=== TRECHO SELECIONADO ===

22º Cine-PE – Joelho de Porco e Henfil

Dois documentários biográficos redondinhos que dialogam fortemente entre si

Por Luiz Joaquim | 05.06.2018 (terça-feira)

A reunião dos dois documentários que encerrou a competição do 22º Cine-PE: Festival do Audiovisual entre longas-metragens, ontem (4) e no domingo (3) – respectivamente Meu tio e o Joelho de porco, de Rafael Terpins; e Henfil, de Angela Zoé –, reúnem curiosos elos de ligação sendo, o melhor deles, a boa qualidade e inventividade para apresentar dois artistas dos mais criativos, polêmicos e irreverentes da recente história cultural do Brasil. No caso, são eles, Tico Terpins (falecido em 1998), da banda Joelho de porco, e o multiartista Henfil (1944-1988).

Já exibido na Mostra de SP de 2017, Meu tio e o Joelho de porco foi escrito e dirigido por Rafael, sobrinho de Tico, o lider da banda definida como punk (mais pelo escracho performático do que pelo estilo musical). Tico se tornou também uma referência para o então adolescentes Rafael em 1988, quando seu pai faleceu.

===

> _PEDIDO ESCRITO A_: Passe para uma tabela Markdown os registros do começo até a linha que contém "click(x=1251, y=140)", com as duas pontas incluídas, usando as colunas Nº e Linha. Deixe de fora as linhas em branco e as imagens.
O trecho e os registros não têm nenhuma relação entre si.

=== MATERIAL PARA PROCESSAR ===

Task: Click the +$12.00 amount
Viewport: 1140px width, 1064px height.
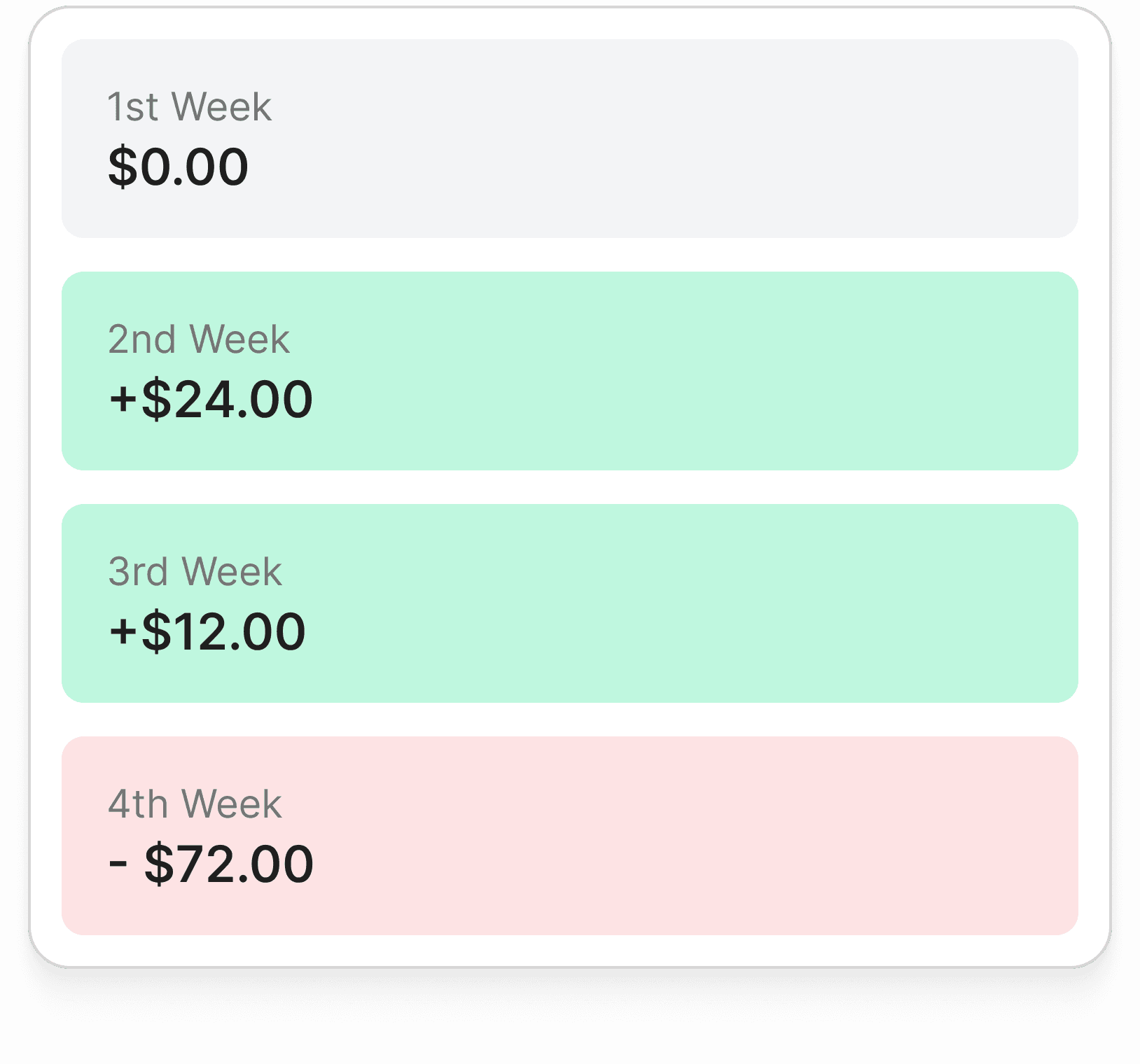Action: pyautogui.click(x=207, y=632)
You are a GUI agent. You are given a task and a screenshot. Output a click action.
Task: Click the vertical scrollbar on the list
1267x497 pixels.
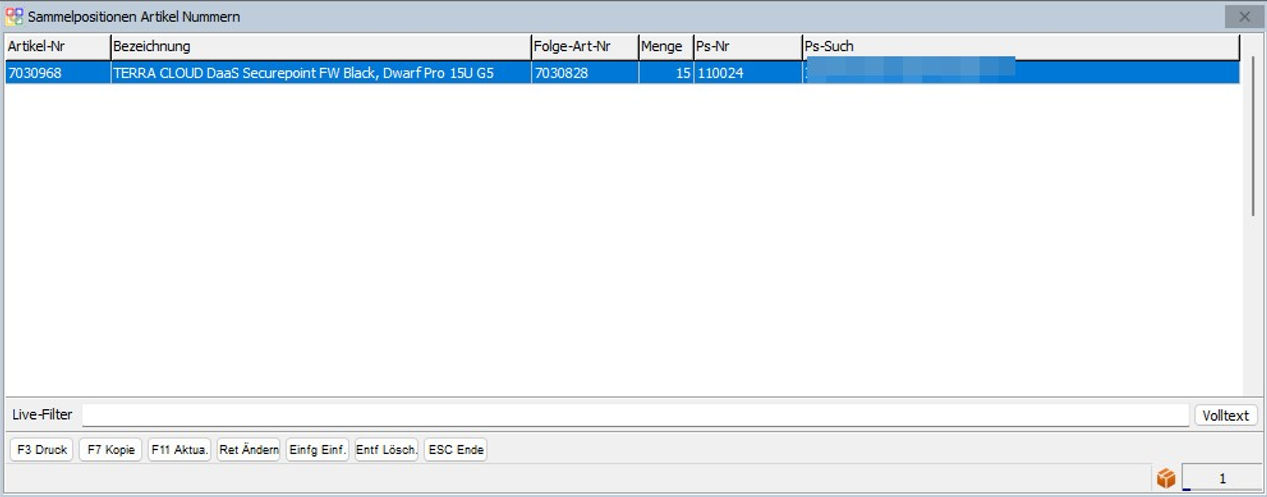click(x=1251, y=140)
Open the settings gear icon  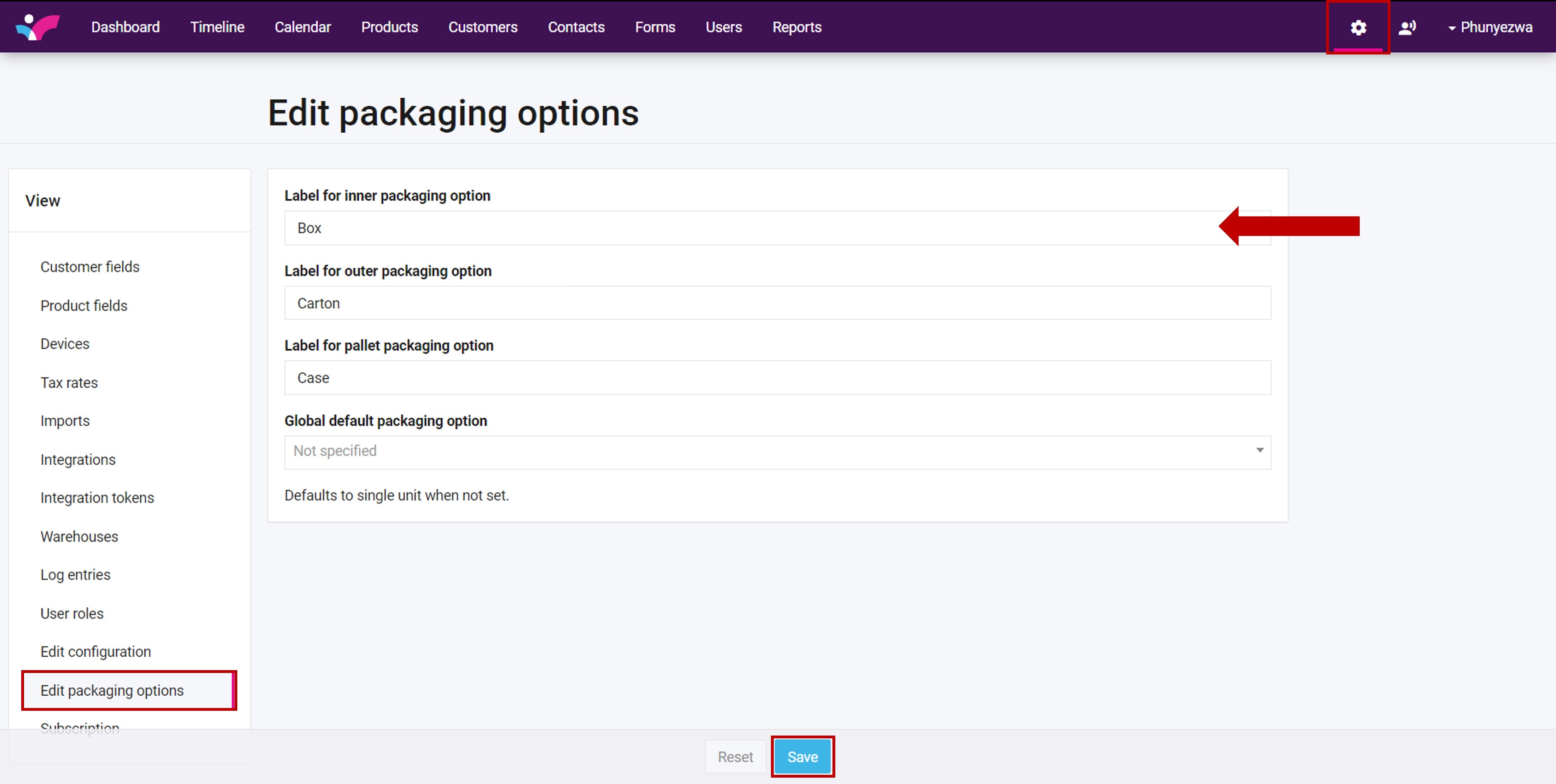[1358, 28]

===

> _PEDIDO ESCRITO B_: Liste todas as pessoas citadas pelo nome no trecho.

> _RESULTADO DA TAREFA A_:
| Nº | Linha |
|---|---|
| 1 | Task: Click the +$12.00 amount |
| 2 | Viewport: 1140px width, 1064px height. |
| 3 | Action: pyautogui.click(x=207, y=632) |
| 4 | You are a GUI agent. You are given a task and a screenshot. Output a click action. |
| 5 | Task: Click the vertical scrollbar on the list |
| 6 | 1267x497 pixels. |
| 7 | click(x=1251, y=140) |

> _RESULTADO DA TAREFA B_:
- Luiz Joaquim
- Rafael Terpins
- Angela Zoé
- Tico Terpins
- Henfil